## Source document
Unbalanced load on serially connected core type transfomer

[chaseadam]

I have a beefy 24V to 120V core type transformer that I would like to convert to a center tapped 240v transformer. Since there are two balanced sets of windings around each side of the core, I thought I may be able to connect the 120v windings in series instead of parallel to get a center tapped 240v (120v/120v 180°phase). Is this a legitimate connection option?

The goal with this transformer would be to power a small off grid house, so the load between the 120v taps will likely be unbalanced (potentially severely). From what I have read, this can cause extra "currents" in the core which cause heating. Is this a serious concern? Can someone explain or point me in the right direction of understanding the implications of an unbalanced load between the center tapped windings in my scenario?

[T3sl4co1l]

How many VAs is that..?

If it's laid out as you say, then I'd suggest connecting the 24V windings in parallel: this will help balance the flux, which I suppose might help with core heating, but mainly it's because it will reduce leakage between the two windings, keeping them better balanced.

Also, whatever the nominal VA capacity is, expect no more than half that.  Because you're drawing primary-to-primary current, not primary-to-secondary, so you're only using half the wire on the transformer.  It's also probably designed for a 10% regulation at nominal ratings, which means voltage drops by 10% at that level; again you lose half that because of using both primaries (so you get 10% regulation at only half nominal VAs to begin with), and you probably half again so the regulation is better (you don't want a soft 10%-regulation mains).

That's somewhat made back by the autoformer effect: if your load is 240V, then it gets nom VA/2 again, because half is supplied from the mains directly, the other half through the transformer.

## Actions to take
• A. Rewrite the paragraph of the transformer thread that begins "The goal with this transformer" as a shorter version that keeps its main facts.
• B. Copy the part of the transformer thread from "Also, whatever the" to "through the transformer.".

## Provided information
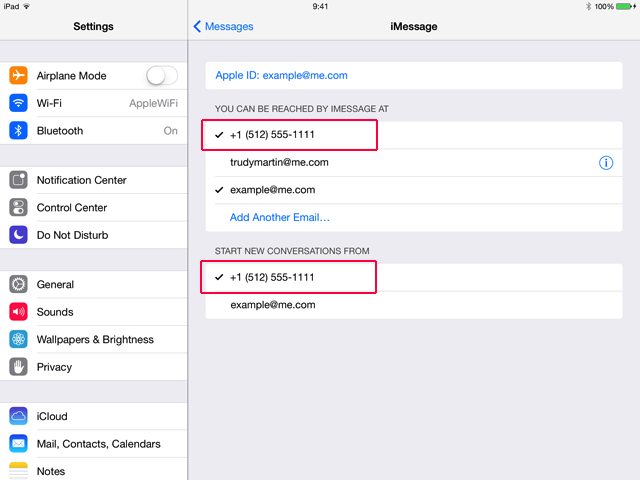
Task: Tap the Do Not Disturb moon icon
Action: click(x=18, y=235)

--

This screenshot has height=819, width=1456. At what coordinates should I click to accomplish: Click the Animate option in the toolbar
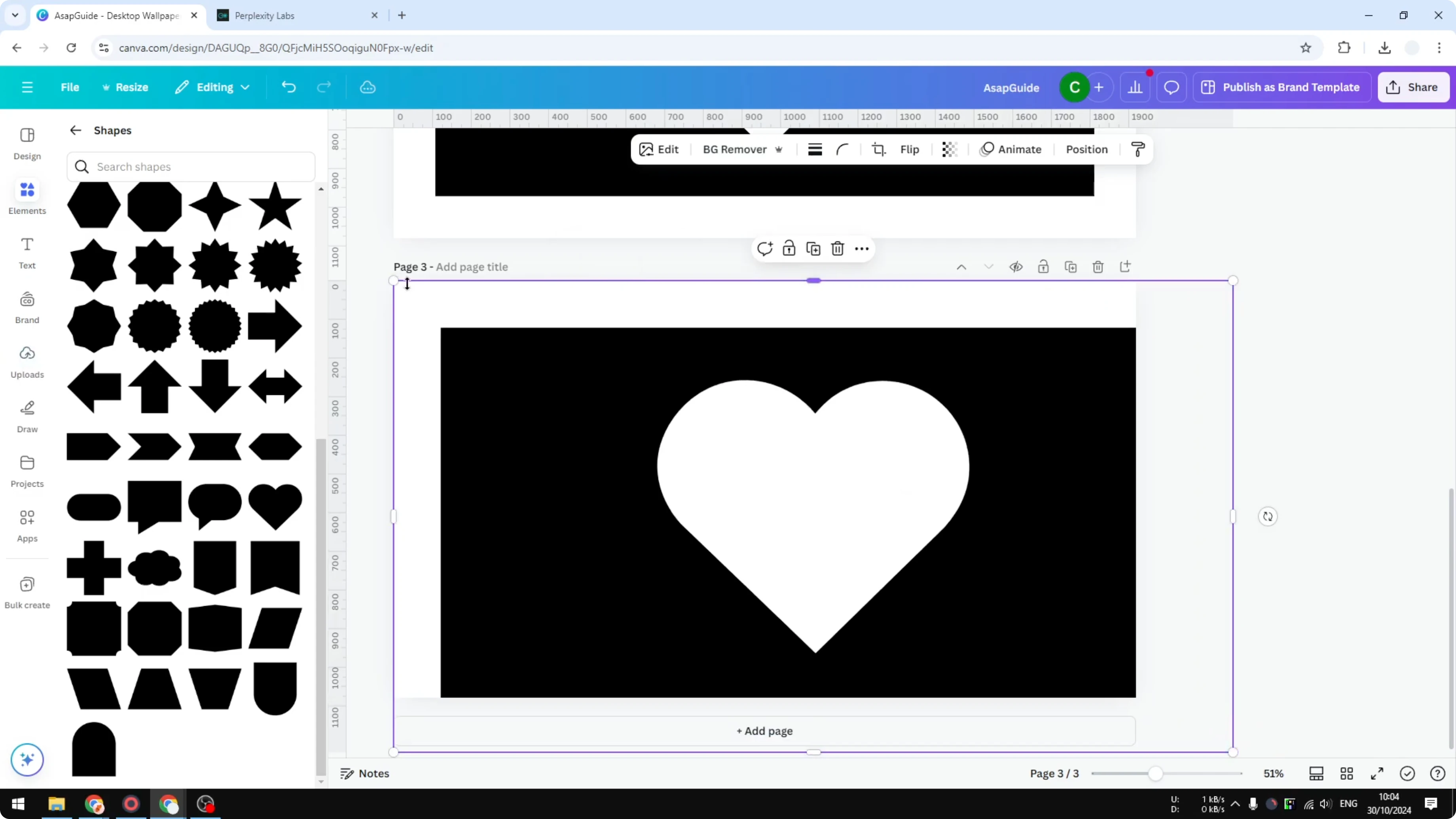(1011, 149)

## Solutions to the problems
• A. The transformer is meant to power a small off-grid house, so the load between the 120v taps will probably be unbalanced, possibly severely. Having read that this can cause extra "currents" and heating in the core, the poster asks whether that is a serious concern and for an explanation of how an unbalanced load between the center-tapped windings would affect this setup.

• B.
Also, whatever the nominal VA capacity is, expect no more than half that.  Because you're drawing primary-to-primary current, not primary-to-secondary, so you're only using half the wire on the transformer.  It's also probably designed for a 10% regulation at nominal ratings, which means voltage drops by 10% at that level; again you lose half that because of using both primaries (so you get 10% regulation at only half nominal VAs to begin with), and you probably half again so the regulation is better (you don't want a soft 10%-regulation mains).

That's somewhat made back by the autoformer effect: if your load is 240V, then it gets nom VA/2 again, because half is supplied from the mains directly, the other half through the transformer.